Born on 2 October 1974 Bjarke Ingels is a Danish architect who heads the architectural practice Bjarke Ingels Group (BIG). Known for his innovative and ambitious design approach, many of his buildings defy traditional architectural stereotypes. He often incorporates sustainable development ideas and sociological concepts into his designs, but often tries to achieve a balance between the playful and practical approaches to architecture.

At the bedrock of Bjarke’s philosophy is his belief that in order to deal with today’s challenges, architecture can profitably move into a field that has been largely unexplored. A pragmatic utopian architecture that steers clear of the petrifying pragmatism of boring boxes and the naïve utopian ideas of digital formalism. Like a form of programmatic alchemy he seeks to create architecture by mixing conventional ingredients such as living, leisure, working, parking and shopping.

Beach and Howe

© Bjarke Ingels Group

West 57th Street

© Bjarke Ingels Group

César Pelli

© Pelli Clarke Pelli Architects

César Pelli (October 12, 1926) was born in Argentina where he earned a Diploma in Architecture from the University of Tucuman. He first worked in the offices of Eero Saarinen serving as Project Designer for several buildings including the TWA Terminal at JFK Airport in New York. In 1977, Pelli became Dean of the Yale University School of Architecture and also founded Cesar Pelli & Associates (now known as Pelli Clarke Pelli Architects).

His designs have avoided formalistic preconceptions. He believes that buildings should be responsible citizens and that the aesthetic qualities of a building should grow from the specific characteristics of each project such as its location, its construction technology, and its purpose. In search of the most appropriate response to each project, his designs have covered a wide range of solutions and materials.

In 1995, the American Institute of Architects awarded Pelli the Gold Medal, in recognition of a lifetime of distinguished achievement in architecture. And in 2004, he was awarded the Aga Khan Award for Architecture for the design of the Petronas Towers, Kuala Lumpur, Malaysia.

Petronas Towers

© Wikimedia Commons

BOK Centre

© Wikimedia Commons

Christian de Portzamparc

© Martell XO Architect Edition

Christian de Portzamparc (born 5 May 1944) is a French architect and urbanist who graduated from the École Nationale des Beaux Arts in Paris in 1970; and has since been noted for his bold designs and artistic touch. His projects reflect a sensibility to their environment and to urbanism that is a founding principle of his work. This consequently won the Pritzker Prize in 1994.
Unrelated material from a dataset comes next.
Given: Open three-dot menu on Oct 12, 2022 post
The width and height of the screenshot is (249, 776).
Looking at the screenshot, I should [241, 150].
Both an architect and urban planner, he is implicated in the research of form and meaning. His work focuses on research over speculation and concerns the quality of life; aesthetics are conditioned by ethics; and he maintains that we have too often dissociated one from the other. He thus focuses on all scales of construction, from simple buildings to urban re-think; with the town as a founding principal of his work, developing a parallel and a crossover along three major lines: neighbourhood or city pieces, individual buildings and sky-scrapers.

Christian de Portzamparc’s iconic buildings, urban poles of attraction, create environments wherein the interior and exterior spaces inter-penetrate, working as catalysts in cityscape dynamics. Some of his renowned buildings include Hergé Museum, Philharmonie Luxembourg and Cidade da Música.

Chateau Cheval Blanc Winer

© Erik Saillet

Cidade Das Artes

© Nelson Kon

Daniel Libeskind

© Studio Libeskind

An international figure in architecture and urban design, Daniel Libeskind (born on 12 May 1946) is renowned for his ability to evoke cultural memory in buildings. Informed by a deep commitment to music, philosophy, literature, and poetry, Mr. Libeskind aims to create architecture that is resonant, unique and sustainable.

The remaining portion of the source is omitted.